Unter der Regie von Lars Montag („Hauch des Todes„) nach einem Drehbuch von Stephan Falk („Herzversagen„) agierten neben den Stammermittlern Ulrike Folkerts als Lena Odenthal und Andreas Hoppe als Mario Kopper auch zahlreiche namhafte Gaststars: Jan Henrik Stahlberg brillierte als eiskalter Gebietsleiter Günter Novak, Traute Hoess überzeugte als überforderte Filialleiterin Hannelore Freytag. In weiteren Rollen waren Stefanie Stappenbeck als Beate Schütz, Barbara Philipp als Gisela Dullenkopf und Adele Neuhauser als Vertriebsleiterin Gesine Fuchs zu sehen – letztere wurde später als Major Bibi Fellner im Wiener Tatort bekannt.
Das gesellschaftskritische Drama erreichte bei seiner Erstausstrahlung 8,78 Millionen Zuschauer, was einem Marktanteil von beeindruckenden 23,8 Prozent entsprach. Das Drehbuch wurde für den Deutschen Fernsehpreis 2009 nominiert.
Die Recherchen zu diesem Tatort fanden kurz nach dem sogenannten LIDL-Skandal statt, der Ende 2007 die Arbeitsbedingungen in Discountern ins Licht der Öffentlichkeit rückte.

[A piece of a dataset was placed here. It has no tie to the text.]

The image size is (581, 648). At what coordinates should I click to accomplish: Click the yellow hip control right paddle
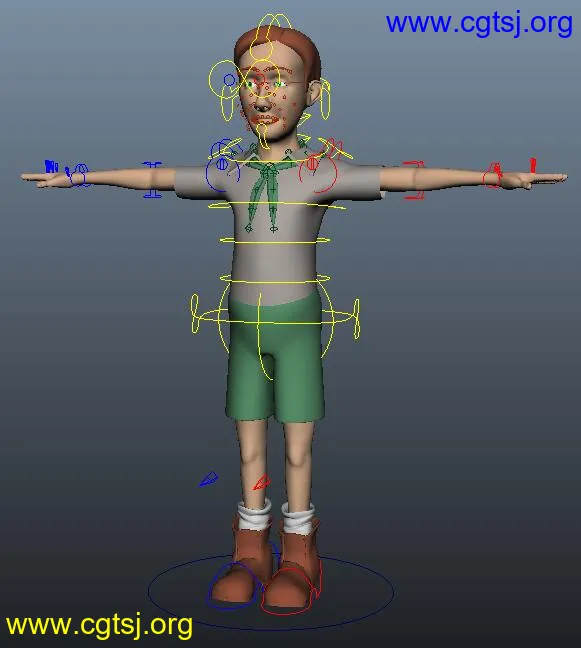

Regisseur Lars Montag betonte später in Interviews: „Alles hat sich in der Wirklichkeit zugetragen, zum Teil noch heftiger!“ Die Kritiker lobten den Film als „hochinteressante und dabei stets glaubwürdige Milieustudie“ und als „eine der stärksten Folgen des später dramatisch nachlassenden Teams aus Ludwigshafen“.
Richtig gut – total beklemmende Stimmung…
Ganz großes Kompliment für diesen Tatort. Ich habe viele Jahre im Einzelhandel gearbeitet und kann diese Methoden nur bestätigen. Vor allem die Szene, wo die Mitarbeiterin pünktlich nach Hause zu ihrem Kind mußte und nicht konnte. Dieser Konflikt, diese Verzweiflung, ich dachte ich habe das Bild aus meiner Zeit wieder vor mir.
Da war wirklich ein Insider am Werk. Nochmals, herzlichen Glückwunsch zu diesem Film.
MfG
Bernd Wimmer
Kompliment an den SWR!!! Respekt für diese Meisterleistung!!! Das war einer der genialsten „Tatort“-Folgen nach Schimanski!!!
….und dann auch noch mit Moderatoren von meinem Lieblings-Radiosender SWR 3.
Hat Kopper eigentlich nen Vornamen?
Das war mal so richtig aus dem Arbeitsleben! Ich habe viele Jahre bei Ernstings Family gearbeitet und da waren genau solche Methoden. Ich fühlte mich gleich zurück gesetzt in diese furchtbare Zeit. Sehr gut gemacht. (y)
Der Tatort Nummer 720 aus Ludwigshafen. Die altgedienten und beliebten Tatort-Kommissare Kopper und Odenthal ermitteln. Diesen Fernseh-Spielfilm habe ich in Erstsendung schon gesehen und fand in insgesamt spannend und unterhaltend. Im Milieu der Billig-Discounter wird ein Betriebsleiter grausam ermordet und auf einer Billig-Müllkippe entsorgt. Schrecklich und filmisch tatsächlich. Von der Szenerie her, hätte der Krimi auch im Drücker-Kolonnen-Bereich spielen können. Normalerweise bin ich kein Schauer dieser sehr sozialpolitisch angehauchten Filme, aber das Team Ludwigshafen macht was draus. Sehenswert.
Endlich mal ein TO, der auf die Belange von Hartz IV Empfängern zugeschnitten ist.
Weiter so! Klassenkämpferisch eben.
In Zeitlupe gedrehte Verwandlung einer Larve zum Schmetterling wäre wesentlich spannender. Ich schau jetzt 1 Std. und nichts passiert!!!